Mornings are hard…

Yes mornings are hard, they come to fast for parents with a baby who won’t sleep through the night. There never seems to be enough sleep, coffee or room in the bed when you co-sleep. I’ve gotten the questions and dirty looks ever since I’ve had my first baby 7 long years ago. “Why is she in your bed?!?!? That’s so dangerous!”. I’ve seen the statistics, read the books, and spoke with the pediatrician. I would never put my children in a situation that would harm them…

We co-sleep and that’s just how it is… I love having my babies right there and close, they need to feel safe and loved. How can a baby who spent 9 months growing inside me just be expected to sleep all on her own with no warmth but her own? No thank you. We have tried to get Harper to sleep in her own bed, she makes it a few hours before waking up terrified and screaming for us. She gets into our bed and snuggles in and is right back to sleep.

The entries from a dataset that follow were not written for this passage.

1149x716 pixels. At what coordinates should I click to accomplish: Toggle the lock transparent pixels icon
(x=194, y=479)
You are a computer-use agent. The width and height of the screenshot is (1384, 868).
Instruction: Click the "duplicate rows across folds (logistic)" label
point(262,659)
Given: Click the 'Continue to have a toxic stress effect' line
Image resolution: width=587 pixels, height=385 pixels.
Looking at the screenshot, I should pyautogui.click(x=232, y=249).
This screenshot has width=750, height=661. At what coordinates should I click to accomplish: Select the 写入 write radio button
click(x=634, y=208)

Brynn still to this day sometimes ends up in bed with us. “Mommy I had a nightmare” well baby climb on in, you can feel safe with me holding you and get some sleep.

I am not ashamed that my girls need me, not now not ever. I hope that when they are well into their teens that climbing into bed with me even just to talk makes them feel safe and happy if even for a moment. We rush our children to grow up so fast, that we forget to think about what makes them feel safe, loved and cherished. If an over night cuddle can help I’m all for it.